En 1785, je rencontre Viotti, violoniste italien arrivé à Paris en 1782, considéré comme le plus grand violoniste du moment. Nous jouons souvent ensemble et nous faisons même des improvisations. « Le nec plus ultrà de l'effet musical ne peut avoir lieu que lorsque tous les exécutants possèdent non seulement une égale habileté, mais une semblable flexibilité d'organes, un pareil degré de chaleur et d'enthousiasme. De pareilles réunions ont toujours été rares et ne sont que des exceptions. La fameuse troupe des bouffons de 1789 en a offert un exemple ; depuis lors Viotti, accompagné par madame de Montgeroult... ». (François-Joseph Fétis, La musique mise à la portée de tout le monde...).

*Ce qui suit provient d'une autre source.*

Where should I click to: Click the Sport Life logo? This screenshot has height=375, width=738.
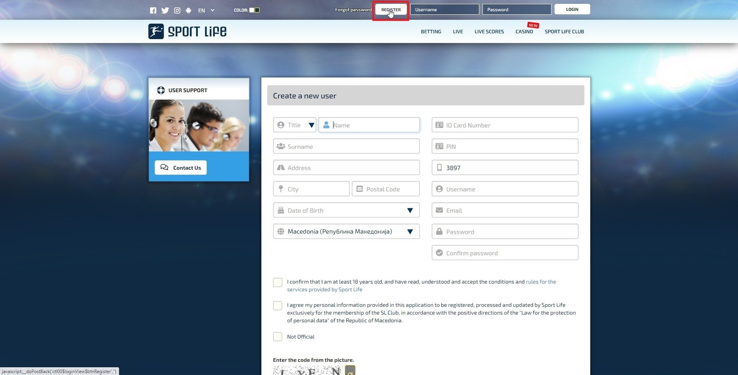(187, 31)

En 1793, mon mari, alors général de brigade, a pour mission d'accompagner Maret nommé ambassadeur à Naples. Nous quittons donc Paris et les événements révolutionnaires. Mais nous sommes arrêtés par les autrichiens en Lombardie, et mon mari meurt en prison à Mantoue le 2 septembre 1793. Je trouve refuge auprès de François de Barthélémy à Baden. J'ai perdu beaucoup de bien et une grande partie de ma fortune mais je peux rentrer en France fin 1793. Je donne alors des cours de piano et commence à composer.
Une compositrice visionnaire
En 1795, je donne naissance à un fils, je compose mes premières sonates, je suis nommée professeur de piano, 1ère classe homme, au Conservatoire de musique qui vient d'ouvrir. Je suis ainsi la première femme à occuper un tel poste. Il faudra ensuite attendre presque cinquante ans pour que Louise Farrenc y soit nommée. Malheureusement je dois en démissionner en janvier 1798 pour des raisons de santé.
Vers 1799, je prends des cours avec Reicha qui m'enseigne le contrepoint.
Je tiens aussi un salon où je reçois tous les lundis.
Je compose neuf sonates pour le pianoforte, une pièce pour pianoforte, six nocturnes.
J'écris un Cours complet pour l'enseignement du pianoforte de 711 pages, qui comporte 972 exercices, 114 études, des Thèmes variés, trois fugues, une Fantaisie. C'est le cours pour piano le plus important du 19ème siècle.
Je suis visionnaire parce que mes compositions ont trente ans d'avance sur mon temps : j'écris de la musique romantique avant l'heure.
« Il y a du Schubert, façon Impromptu dans l’Étude no62 ; du Chopin, façon opus 10 no12, dans l’Étude no107 ; et même du Brahms, façon Intermezzi, dans l’Étude no104 ». (Jérôme Bastianelli, Critique des Études d'Hélène de Montgeroult, Diapason, 2007).
Ma santé se dégrade et je pars m'installer en Italie.
Je meurs à Florence le 20 mai 1836.
Mes œuvres
Opus 1 : 3 Sonates pour le forte-piano (1795)
Sonate n°1 en fa majeur
Sonate n°2 en mi ♭ majeur
Sonate n°3 en fa mineur
Opus 2 : 3 Sonates pour le forte-piano (1800)
Sonate n°4 en sol mineur
Sonate n°5 en ut majeur
Sonate n°6 en la mineur, avec accompagnement de piano
Opus 3 : Pièce pour pianoforte en mi bémol majeur (1804)
Opus 4 perdu. Il s'agirait de trois fantaisies.
Opus 5 : 3 Sonates pour le forte-piano (1804-1807)
Sonate n°7 en ré majeur
Sonate n°8 en fa mineur
Sonate n°9 en fa # mineur
Opus 6 : Six nocturnes (1807)
Cours complet pour l'enseignement du pianoforte , écrit entre 1788 et 1812
Cette méthode publiée pour la première fois probablement en 1816 comporte 972 exercices, 114 études, des Thèmes variés, trois fugues (n°1 en fa mineur, n°2 en mi majeur, n°3 en sol mineur), une Fantaisie, un Canon en la majeur.